What clean elections do—and don’t

Seattle’s proposal was built in the image of New York City’s small-donor matching-fund elections. New York’s system is among the best designed in operation. With the help of two colleagues, Professor Michael J. Malbin of the University at Albany, State University of New York, put the Big Apple’s system under the microscope.

  • The main effect of matching-grant fundraising is on candidates’ behavior: politicians spend dramatically less time fundraising and instead spend it discussing community issues with voters. In New York City, candidates participating in the system have 50 percent more donors than do nonparticipants. They raise money from more parts of the city, not just from the affluent quarters.

    Public funding for political races is no cure-all. Kenneth Mayer, a political scientist at the University of Wisconsin, Madison, and a leading scholar of state and local campaign financing in the United States concludes that public funding only modestly boosts the number of competitive races. Citizen-funded elections yield more contested races, more candidates, and a 2 percentage point reduction in the advantage incumbents normally have in reelection races. On the other hand, in the few states with public funding, it’s had no measurable effect on gender balance or racial or ethnic diversity of the candidate pool.

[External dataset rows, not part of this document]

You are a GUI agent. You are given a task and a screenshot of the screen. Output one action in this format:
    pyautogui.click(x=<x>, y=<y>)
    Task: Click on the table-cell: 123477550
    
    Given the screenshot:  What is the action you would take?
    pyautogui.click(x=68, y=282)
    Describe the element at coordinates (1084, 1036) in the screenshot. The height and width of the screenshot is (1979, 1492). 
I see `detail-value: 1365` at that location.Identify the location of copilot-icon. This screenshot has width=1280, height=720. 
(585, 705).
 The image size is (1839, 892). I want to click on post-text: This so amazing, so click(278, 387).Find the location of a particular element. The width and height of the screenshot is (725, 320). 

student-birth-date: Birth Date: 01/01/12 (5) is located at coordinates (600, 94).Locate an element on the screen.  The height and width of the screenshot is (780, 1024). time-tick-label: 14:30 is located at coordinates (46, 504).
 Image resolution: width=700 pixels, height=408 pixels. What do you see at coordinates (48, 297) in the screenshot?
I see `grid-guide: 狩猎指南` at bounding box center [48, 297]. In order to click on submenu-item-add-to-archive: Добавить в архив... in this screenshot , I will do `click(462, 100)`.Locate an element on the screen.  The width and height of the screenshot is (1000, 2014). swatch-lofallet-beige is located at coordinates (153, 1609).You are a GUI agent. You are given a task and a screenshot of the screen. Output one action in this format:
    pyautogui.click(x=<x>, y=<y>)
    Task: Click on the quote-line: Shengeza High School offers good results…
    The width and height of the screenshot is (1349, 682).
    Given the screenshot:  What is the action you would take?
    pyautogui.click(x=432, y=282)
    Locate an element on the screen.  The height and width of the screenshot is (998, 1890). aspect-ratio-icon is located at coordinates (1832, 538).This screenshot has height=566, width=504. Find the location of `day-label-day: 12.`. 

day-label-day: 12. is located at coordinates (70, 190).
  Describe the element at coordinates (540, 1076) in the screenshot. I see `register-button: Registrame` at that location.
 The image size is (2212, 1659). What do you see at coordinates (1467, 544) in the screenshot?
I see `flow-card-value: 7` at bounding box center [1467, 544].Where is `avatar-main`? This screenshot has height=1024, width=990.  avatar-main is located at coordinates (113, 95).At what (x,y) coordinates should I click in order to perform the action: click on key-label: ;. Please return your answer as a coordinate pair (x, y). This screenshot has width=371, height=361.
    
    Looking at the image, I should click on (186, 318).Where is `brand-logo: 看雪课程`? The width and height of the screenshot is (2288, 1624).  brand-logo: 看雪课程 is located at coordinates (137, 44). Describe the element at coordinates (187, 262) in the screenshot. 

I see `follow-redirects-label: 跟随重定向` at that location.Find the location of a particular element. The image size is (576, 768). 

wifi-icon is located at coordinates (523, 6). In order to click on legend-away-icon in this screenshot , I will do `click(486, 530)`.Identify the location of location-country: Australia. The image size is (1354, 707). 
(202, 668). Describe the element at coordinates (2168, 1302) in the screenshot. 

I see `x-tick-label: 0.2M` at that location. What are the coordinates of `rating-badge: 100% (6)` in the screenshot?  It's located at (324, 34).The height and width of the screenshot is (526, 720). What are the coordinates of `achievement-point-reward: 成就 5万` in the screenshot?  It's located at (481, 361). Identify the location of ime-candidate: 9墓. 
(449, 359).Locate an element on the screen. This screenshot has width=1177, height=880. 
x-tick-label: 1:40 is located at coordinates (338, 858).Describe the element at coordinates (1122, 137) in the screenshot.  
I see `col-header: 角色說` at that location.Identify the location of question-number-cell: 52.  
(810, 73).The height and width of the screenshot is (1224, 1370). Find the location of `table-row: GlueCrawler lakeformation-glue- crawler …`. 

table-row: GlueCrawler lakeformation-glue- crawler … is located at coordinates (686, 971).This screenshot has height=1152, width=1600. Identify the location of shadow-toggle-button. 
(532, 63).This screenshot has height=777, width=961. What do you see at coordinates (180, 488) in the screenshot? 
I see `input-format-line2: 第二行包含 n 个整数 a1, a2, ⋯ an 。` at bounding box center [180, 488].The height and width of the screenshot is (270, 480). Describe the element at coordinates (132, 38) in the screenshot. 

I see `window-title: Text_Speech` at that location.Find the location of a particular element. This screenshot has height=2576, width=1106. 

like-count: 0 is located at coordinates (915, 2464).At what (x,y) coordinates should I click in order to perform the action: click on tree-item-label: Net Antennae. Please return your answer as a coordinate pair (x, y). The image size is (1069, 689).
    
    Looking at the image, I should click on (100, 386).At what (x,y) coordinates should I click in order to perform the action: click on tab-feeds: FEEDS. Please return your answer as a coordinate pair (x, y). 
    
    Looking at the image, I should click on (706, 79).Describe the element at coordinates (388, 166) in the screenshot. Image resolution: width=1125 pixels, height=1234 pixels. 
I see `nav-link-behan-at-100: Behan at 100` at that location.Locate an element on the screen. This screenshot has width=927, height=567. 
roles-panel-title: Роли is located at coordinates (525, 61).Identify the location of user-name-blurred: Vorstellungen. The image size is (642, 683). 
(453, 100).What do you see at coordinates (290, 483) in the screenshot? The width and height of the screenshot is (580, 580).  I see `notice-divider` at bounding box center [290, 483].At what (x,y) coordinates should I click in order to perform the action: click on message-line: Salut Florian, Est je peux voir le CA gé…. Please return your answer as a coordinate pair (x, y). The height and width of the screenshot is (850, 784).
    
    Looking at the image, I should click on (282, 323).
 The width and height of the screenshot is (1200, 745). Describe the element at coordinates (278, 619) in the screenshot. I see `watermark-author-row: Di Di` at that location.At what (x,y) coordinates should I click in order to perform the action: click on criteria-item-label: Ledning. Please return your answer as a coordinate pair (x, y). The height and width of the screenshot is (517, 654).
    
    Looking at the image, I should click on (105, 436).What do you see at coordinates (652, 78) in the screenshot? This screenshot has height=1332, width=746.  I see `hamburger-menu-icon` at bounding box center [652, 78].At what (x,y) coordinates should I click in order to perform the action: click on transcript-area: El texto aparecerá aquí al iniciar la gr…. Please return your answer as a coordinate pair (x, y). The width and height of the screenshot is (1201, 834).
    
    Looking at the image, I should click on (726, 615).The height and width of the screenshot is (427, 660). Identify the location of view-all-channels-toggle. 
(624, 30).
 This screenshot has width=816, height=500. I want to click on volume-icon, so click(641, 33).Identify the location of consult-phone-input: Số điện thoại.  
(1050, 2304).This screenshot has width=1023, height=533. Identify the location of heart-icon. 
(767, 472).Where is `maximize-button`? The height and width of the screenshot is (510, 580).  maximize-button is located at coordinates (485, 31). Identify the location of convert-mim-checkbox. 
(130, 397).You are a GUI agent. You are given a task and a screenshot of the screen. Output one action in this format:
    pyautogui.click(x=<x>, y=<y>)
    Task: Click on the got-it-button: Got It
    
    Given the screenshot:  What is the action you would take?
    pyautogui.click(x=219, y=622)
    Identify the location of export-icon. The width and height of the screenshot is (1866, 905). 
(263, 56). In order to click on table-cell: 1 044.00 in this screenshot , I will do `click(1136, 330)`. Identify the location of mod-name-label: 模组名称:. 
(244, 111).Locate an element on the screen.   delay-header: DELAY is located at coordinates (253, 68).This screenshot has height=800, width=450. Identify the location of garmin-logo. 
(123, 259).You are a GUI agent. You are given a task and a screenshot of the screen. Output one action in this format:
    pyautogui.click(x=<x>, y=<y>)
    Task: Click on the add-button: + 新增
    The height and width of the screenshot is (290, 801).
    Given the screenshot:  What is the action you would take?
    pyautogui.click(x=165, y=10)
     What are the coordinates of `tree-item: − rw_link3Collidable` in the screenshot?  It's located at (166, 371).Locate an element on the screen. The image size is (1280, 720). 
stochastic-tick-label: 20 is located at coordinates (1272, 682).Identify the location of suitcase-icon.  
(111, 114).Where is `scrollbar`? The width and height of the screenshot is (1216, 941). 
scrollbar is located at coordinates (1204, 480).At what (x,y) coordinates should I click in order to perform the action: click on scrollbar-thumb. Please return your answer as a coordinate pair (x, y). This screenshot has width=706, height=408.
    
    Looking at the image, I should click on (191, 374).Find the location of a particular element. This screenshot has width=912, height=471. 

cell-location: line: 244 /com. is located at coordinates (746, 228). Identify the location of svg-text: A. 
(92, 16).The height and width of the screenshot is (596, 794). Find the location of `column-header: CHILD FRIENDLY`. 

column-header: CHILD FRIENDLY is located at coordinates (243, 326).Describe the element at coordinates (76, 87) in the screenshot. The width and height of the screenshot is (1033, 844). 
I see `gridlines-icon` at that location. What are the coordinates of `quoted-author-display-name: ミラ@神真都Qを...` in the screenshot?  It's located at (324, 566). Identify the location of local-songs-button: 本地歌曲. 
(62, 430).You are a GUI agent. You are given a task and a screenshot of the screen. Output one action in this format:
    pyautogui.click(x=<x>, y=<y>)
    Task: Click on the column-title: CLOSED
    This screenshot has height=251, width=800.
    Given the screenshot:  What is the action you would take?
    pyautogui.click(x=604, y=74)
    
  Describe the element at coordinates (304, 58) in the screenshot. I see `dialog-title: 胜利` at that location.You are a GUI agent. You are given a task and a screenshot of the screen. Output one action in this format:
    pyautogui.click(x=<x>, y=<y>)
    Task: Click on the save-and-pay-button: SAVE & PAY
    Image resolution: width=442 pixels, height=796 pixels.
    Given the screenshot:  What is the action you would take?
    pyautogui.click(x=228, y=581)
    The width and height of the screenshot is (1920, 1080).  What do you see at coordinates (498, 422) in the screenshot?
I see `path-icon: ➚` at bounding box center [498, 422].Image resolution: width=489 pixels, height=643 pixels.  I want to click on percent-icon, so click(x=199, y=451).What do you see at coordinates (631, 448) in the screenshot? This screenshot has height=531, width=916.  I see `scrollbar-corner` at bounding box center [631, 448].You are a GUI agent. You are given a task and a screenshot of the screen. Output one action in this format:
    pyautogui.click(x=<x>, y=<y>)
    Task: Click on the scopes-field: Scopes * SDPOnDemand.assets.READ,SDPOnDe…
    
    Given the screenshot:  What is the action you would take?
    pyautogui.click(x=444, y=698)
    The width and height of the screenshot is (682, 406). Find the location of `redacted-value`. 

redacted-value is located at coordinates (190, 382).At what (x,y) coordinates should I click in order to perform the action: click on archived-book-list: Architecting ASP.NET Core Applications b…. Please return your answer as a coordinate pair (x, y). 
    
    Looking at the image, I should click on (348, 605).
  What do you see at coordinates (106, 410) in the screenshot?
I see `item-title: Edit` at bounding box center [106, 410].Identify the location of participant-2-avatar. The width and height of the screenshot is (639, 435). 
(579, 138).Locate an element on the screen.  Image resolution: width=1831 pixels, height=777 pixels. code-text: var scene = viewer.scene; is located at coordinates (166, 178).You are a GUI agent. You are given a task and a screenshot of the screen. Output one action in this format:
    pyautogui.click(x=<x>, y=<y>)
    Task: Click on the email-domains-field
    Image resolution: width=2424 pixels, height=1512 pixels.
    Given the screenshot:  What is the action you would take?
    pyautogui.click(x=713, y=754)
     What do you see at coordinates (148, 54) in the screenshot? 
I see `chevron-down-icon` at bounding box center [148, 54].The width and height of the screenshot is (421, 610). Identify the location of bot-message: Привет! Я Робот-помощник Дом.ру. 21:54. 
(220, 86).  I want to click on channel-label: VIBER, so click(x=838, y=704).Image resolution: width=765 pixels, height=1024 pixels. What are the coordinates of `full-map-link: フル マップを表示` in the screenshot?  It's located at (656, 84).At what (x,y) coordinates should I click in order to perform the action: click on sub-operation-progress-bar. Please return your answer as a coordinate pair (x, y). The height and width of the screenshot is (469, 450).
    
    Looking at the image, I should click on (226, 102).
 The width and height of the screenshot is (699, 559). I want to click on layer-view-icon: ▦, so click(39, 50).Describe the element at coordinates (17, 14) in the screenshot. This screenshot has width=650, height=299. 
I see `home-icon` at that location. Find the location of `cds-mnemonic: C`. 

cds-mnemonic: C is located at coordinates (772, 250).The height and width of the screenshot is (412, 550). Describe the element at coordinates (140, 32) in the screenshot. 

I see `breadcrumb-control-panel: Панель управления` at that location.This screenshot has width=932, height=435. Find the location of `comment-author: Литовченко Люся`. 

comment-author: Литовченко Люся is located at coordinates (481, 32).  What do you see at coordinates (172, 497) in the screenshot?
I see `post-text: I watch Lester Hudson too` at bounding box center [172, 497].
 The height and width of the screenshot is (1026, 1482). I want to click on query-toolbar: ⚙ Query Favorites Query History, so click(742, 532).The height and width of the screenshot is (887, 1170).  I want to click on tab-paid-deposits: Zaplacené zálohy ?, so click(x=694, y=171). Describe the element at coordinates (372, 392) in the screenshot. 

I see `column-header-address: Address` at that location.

    Professor Mayer writes, “Most of the civic benefits of public funding have, we can safely say, been oversold, with no discernible effect on turnout, perceptions of efficacy, or confidence in the political process.” (See video of Professor Mayer summarizing the academic literature last year in Seattle here and testifying before the Seattle City Council here.) Mayer agrees with Malbin and his colleagues, however, that public funding has one big impact. It rewrites the relationship between candidates and constituents. It turns most voters into potentially big donors. It moves the food.

    Would you, now?

    Imagine a Northwest where campaigning for office no longer means spending hours a day phoning rich people and asking for big checks. Imagine instead that every voter in your district can put $350 in your campaign coffer for just a $50 donation. Only a tiny share of donors can afford to make the maximum permissible contributions ($700 per person per election per candidate in Seattle races, for example, in 2013) but many, even most, can afford to max out at $50.

    In this imagined world, the reasonable strategy is to slash your call time and get out on the hustings as much as possible.  You will want to find any audience of five or more people where you can make your pitch and then pass the hat. You’ll need to be an inspiring grassroots leader who can motivate a base of supporters to spread excitement among their friends.

    Your campaign may involve daily coffee parties in constituents’ homes, each with 20 or 30 guests. You may spend time on the phone, drumming up more coffee parties, but you’ll be looking not for people with big checkbooks but people with many friends.

    If you’re good on the stump, you may even be able to motivate contributions when you get time on the radio, participate in a debate, or speak at a community forum, block party, or neighborhood festival.

    You’ll be raising money from, and spending all your time with, the exact same people whose votes you need: ordinary people from all walks of life. Staying in the good graces of the rich will no longer be a prerequisite to political success. Consequently, the systemic corruption of the current system will fade away.

    So, if campaigning for office were like that, would you run?